Monday, December 5, 2016

#215 - Another Day Older

"St. Peter, don't you call me 'cause I can't go / I owe my soul to the company store." - Tennessee Ernie Ford - "Sixteen Tons"

Today is my birthday. Today, I enter another decade of this chronological journey we call life. A great deal of change has occurred in that time.

When I was born, a lifelong military man was President and just over four years away from warning about the dangers of acquiring unwarranted influence by the military-industrial complex and the potential for what he called "the potential rise of misplaced power." Today, it could be argued that those dangers have become reality, although not perhaps in the ways he envisioned.

When I was born, life was for many of us black and white and not simply the way in which we watched television. A large part of the nation was literally divided by the color line, and the differences between good and evil were, we thought, more clearly defined.
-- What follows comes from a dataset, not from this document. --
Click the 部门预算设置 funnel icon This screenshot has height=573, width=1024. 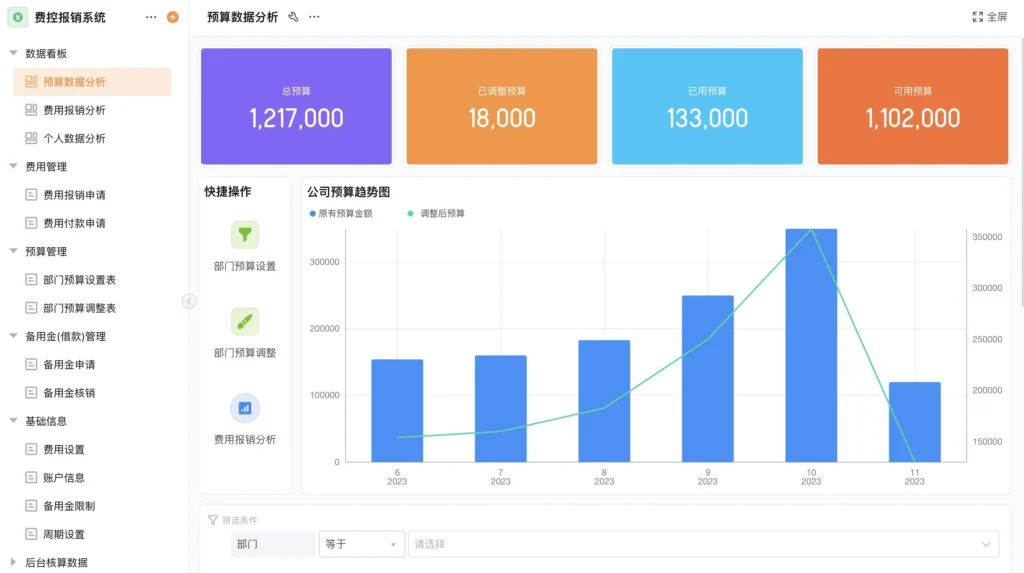point(245,235)
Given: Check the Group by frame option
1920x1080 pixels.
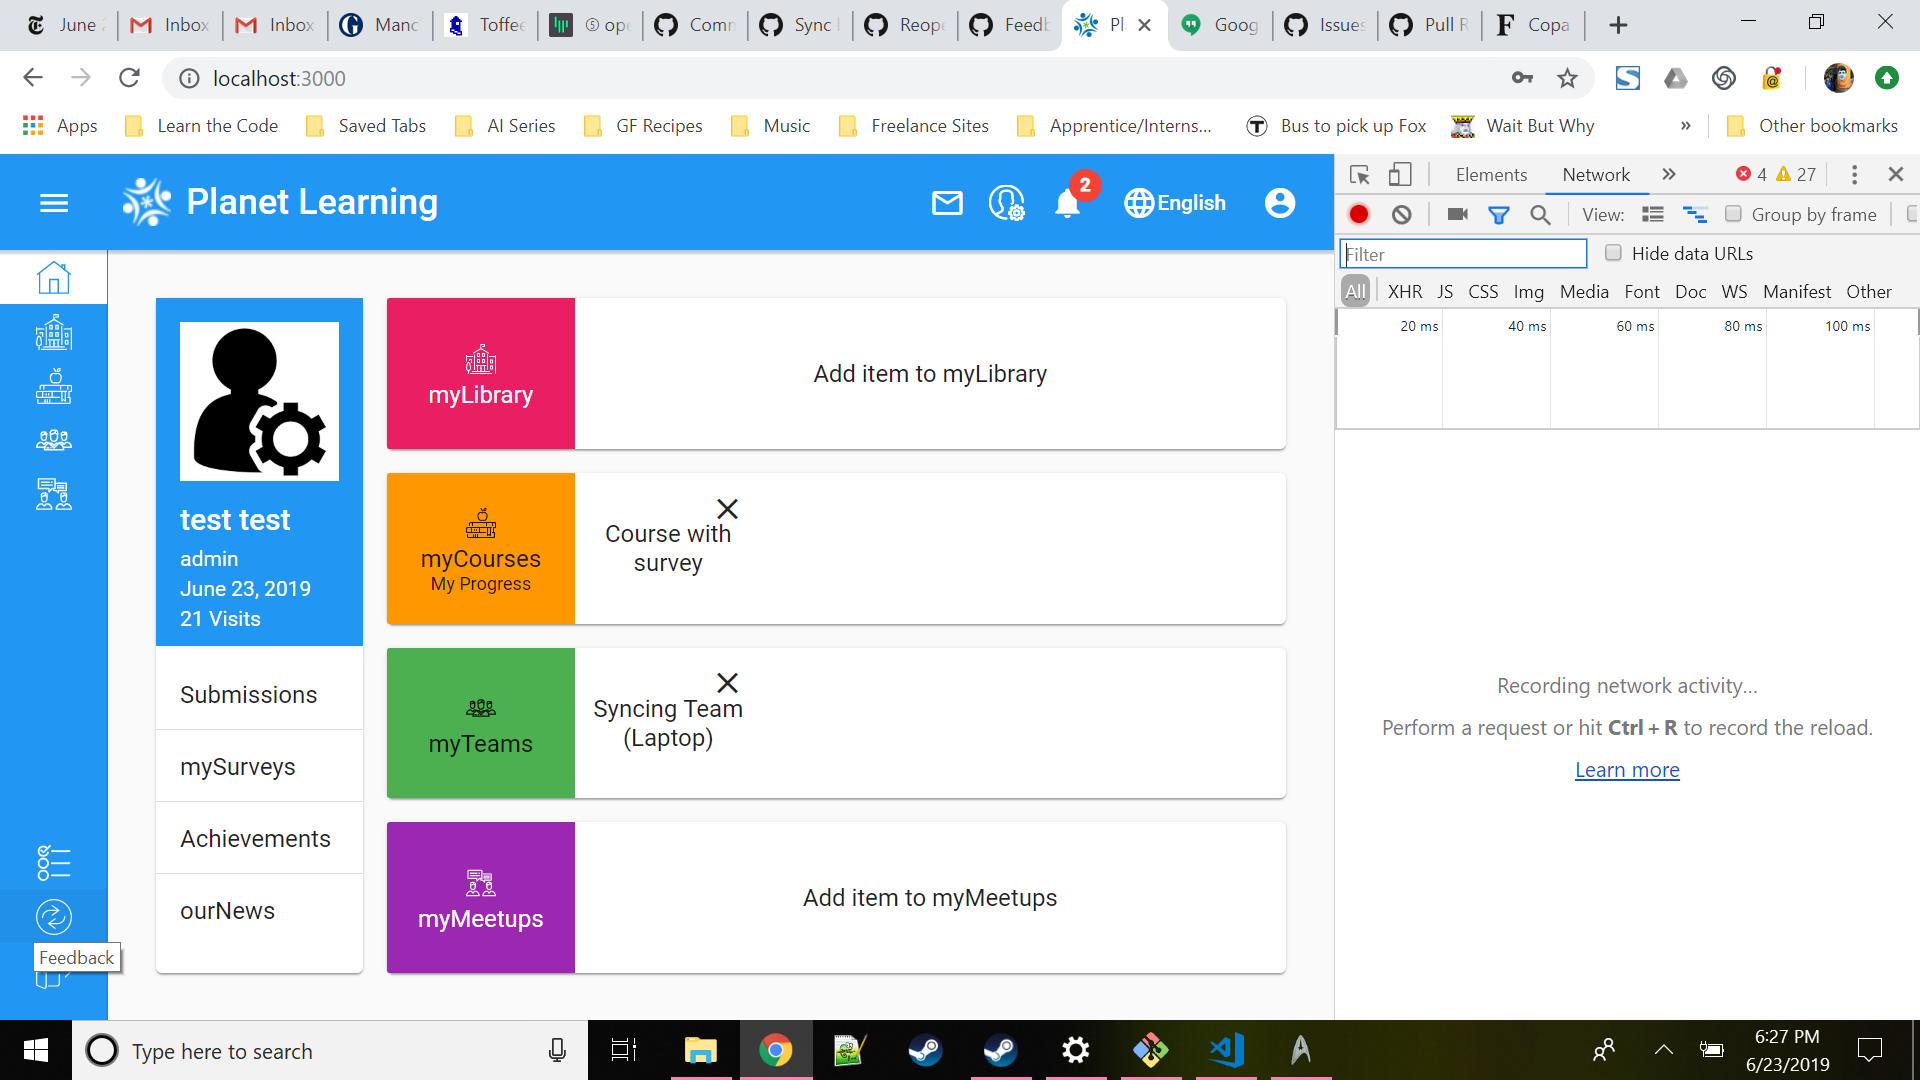Looking at the screenshot, I should pos(1734,214).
Today, many of us no longer watch television, instead getting our entertainment from our phones. That technological change has been accompanied by an apparent attempt to in some ways reclaim the "simplicity" of the decade in which I was born, complete with the calls by some to restore some modern-day equivalent of that "separate but equal" time.

Then, as now, we developed and shared technological advances not always aware of or even thinking about the potential ramifications or dangers for future generations. Then, as now, whole groups of people are fighting for the rights they argue were granted them in the Constitution.

The divisions present when I was born were less visible than they are today. In that sense, that decade was a simpler time. There were not dozens, if not hundreds (even thousands) of places from which to gather information available to the average person.

Today, we have the 24-hour news cycle, bloggers whom some people quote as if they were experts or trained journalists, a massive distrust of the so-called "liberal media" (so called because mainstream media is controlled by a handful of large corporations), and various Internet outlets for "fake news," many of which seem to have no other goal than to create and facilitate dissension and disagreement. (The fact that The Drudge Report is only one letter removed from dredge and rhymes with sludge is not lost on me.)

Some of our most important institutions are amongst the least admired or respected while we seemingly revere sports figures (basically entertainers) who make as much (if not more) money in a single year as many people make in a lifetime. At the same time, the gap between the richest and the poorest of us seems to grow exponentially while the middle gets squeezed even more tightly.

Us baby boomers (those of us born between 1946 and 1964) were dubbed the "Me Generation" in the 1970s. For many, the focus on self-realization and self-fulfillment during our youth has given way to a different kind of focus on difference and a desire to keep those who are not like us out or separate.

Then again, perhaps it has always been like this. When Europeans came to America, they moved to control, eradicate, and segregate Native Americans who wished to hold on to their lands and their traditions. In the decades since I was born, America has attempted to bring (or perhaps impose) our way of life and our values to others who did not ask for it, helping to fuel conflicts in Vietnam and the Middle East in a sort of unholy crusade to impose the modern-day religion of capitalism on unbelievers.

I've lived long enough now to know that one answer does not fit all and to conclude that kneeling at the altar of the almighty dollar has the potential to do more damage than not (forests, waterways, skies have all paid the price).

Socrates once said "All things in moderation, including moderation." We seem to live in a world and a time of extremes (extreme wealth, extreme poverty, extreme politics, extreme religion). Perhaps a little moderation is in order - moderation of political views, of prejudices, of religious views, of greed, of damage to the environment.

While we plan and race to send expeditions to Mars and to the Universe beyond, perhaps we should take a bit more care of the world we currently inhabit. Otherwise, the problems we have failed to deal with and resolve here will be sure to follow us wherever we end up.